__Document text__:
Skip to content

Analysis: From aaa to a Clean Call Graph

Loading a binary gives you raw bytes mapped at addresses. Analysis turns that into functions, basic blocks, cross-references, strings, and a call graph you can navigate. Radare2's analysis is layered: each a* command runs a different pass with different cost and different risk of being wrong. This chapter explains the layers, the order they run in, and which flags to enable or disable for which kind of binary.

The a command family

a? lists the analysis subsystem. The headline commands:

CommandWhat it does
aaanalyse all (functions + basic blocks + symbols), default level
aaaaa + extra passes (calls, code refs, types, jumps from imports)
aaaaaaa + experimental passes (might rename functions; can be wrong)
aaaaaaaaa + everything else; slow, last resort
afanalyse function at current/given address
afranalyse function recursively (follow all called functions)
aacanalyse all calls (find call sites you missed)
aaranalyse all references (data and code)
aapanalyse all preludes (find functions by recognising entry sequences)
aaeanalyse all by ESIL emulation
adanalyse data (find structures, arrays)
acclassify (auto-set function types from references)

__What you need to do__:
1: Answer these questions using the radare2 analysis chapter:
(a) What does loading a binary give you, according to the chapter?
(b) What does the command a? list?
(c) Besides the layers, what two things does the chapter say it explains?
2: According to the radare2 analysis chapter, what does analysis turn raw bytes into? List every item it names.
3: Continue the radare2 analysis chapter from the point where it stops.

__Data__:
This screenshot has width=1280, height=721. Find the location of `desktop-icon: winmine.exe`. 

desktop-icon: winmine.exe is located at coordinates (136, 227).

--

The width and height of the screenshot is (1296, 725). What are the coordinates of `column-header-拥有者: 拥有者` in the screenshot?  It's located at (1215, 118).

==

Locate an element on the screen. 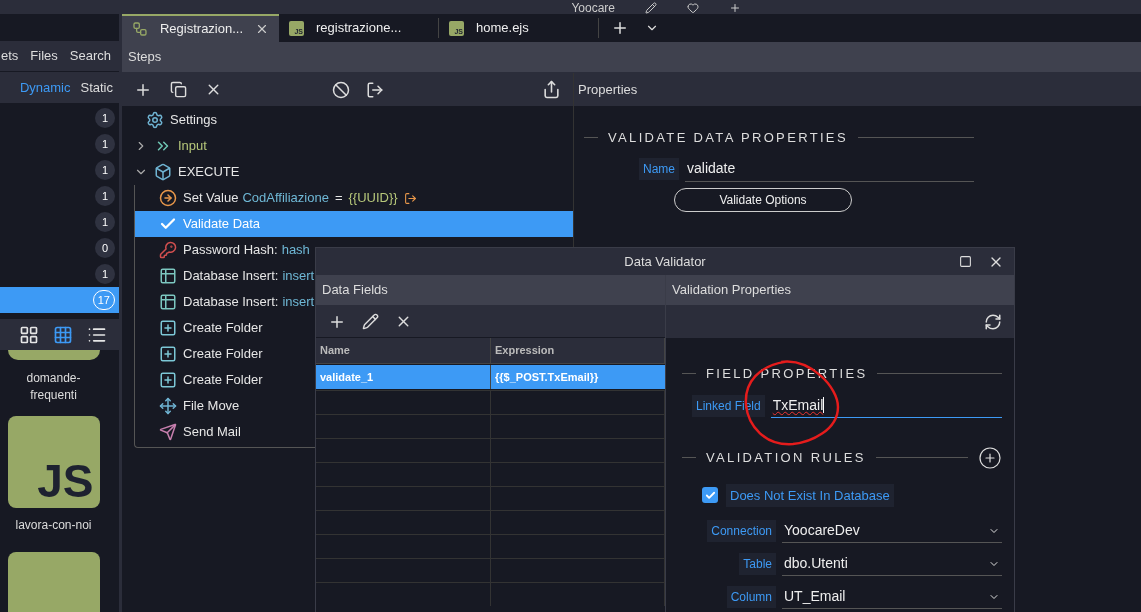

__Exercise responses__:
1:
(a) Raw bytes mapped at addresses.
(b) The analysis subsystem.
(c) The order the layers run in, and which flags to enable or disable for which kind of binary.

2:
- Functions
- Basic blocks
- Cross-references
- Strings
- A call graph you can navigate

3:
For most well-formed binaries, aaa is the right level. For raw firmware without symbols, aaaa finds more functions but is more likely to invent ones that are not real.

A safe analysis recipe

Default recipe — works for ELFs, Mach-Os, and most well-formed firmware:

text
[0x00]> aaa

That is it. You then read the result with:

text
[0x00]> afl              # list functions
[0x00]> afl ~ main       # filter
[0x00]> aflc             # function call counts
[0x00]> agf              # ASCII call graph for current function
[0x00]> agC              # call graph for whole binary (huge, dump to file)

For firmware blobs, the recipe needs more care because there is no entry-point list to seed analysis from. Build it up:

text
[0x00]> e anal.from = 0x08000000     # restrict analysis to flash
[0x00]> e anal.to   = 0x08100000
[0x00]> e anal.depth = 64            # how deep to recurse on calls
[0x00]> aap                          # find functions by prelude pattern
[0x00]> aac                          # find more by examining call sites
[0x00]> aar                          # propagate references
[0x00]> aaft                         # propagate types (BB-level)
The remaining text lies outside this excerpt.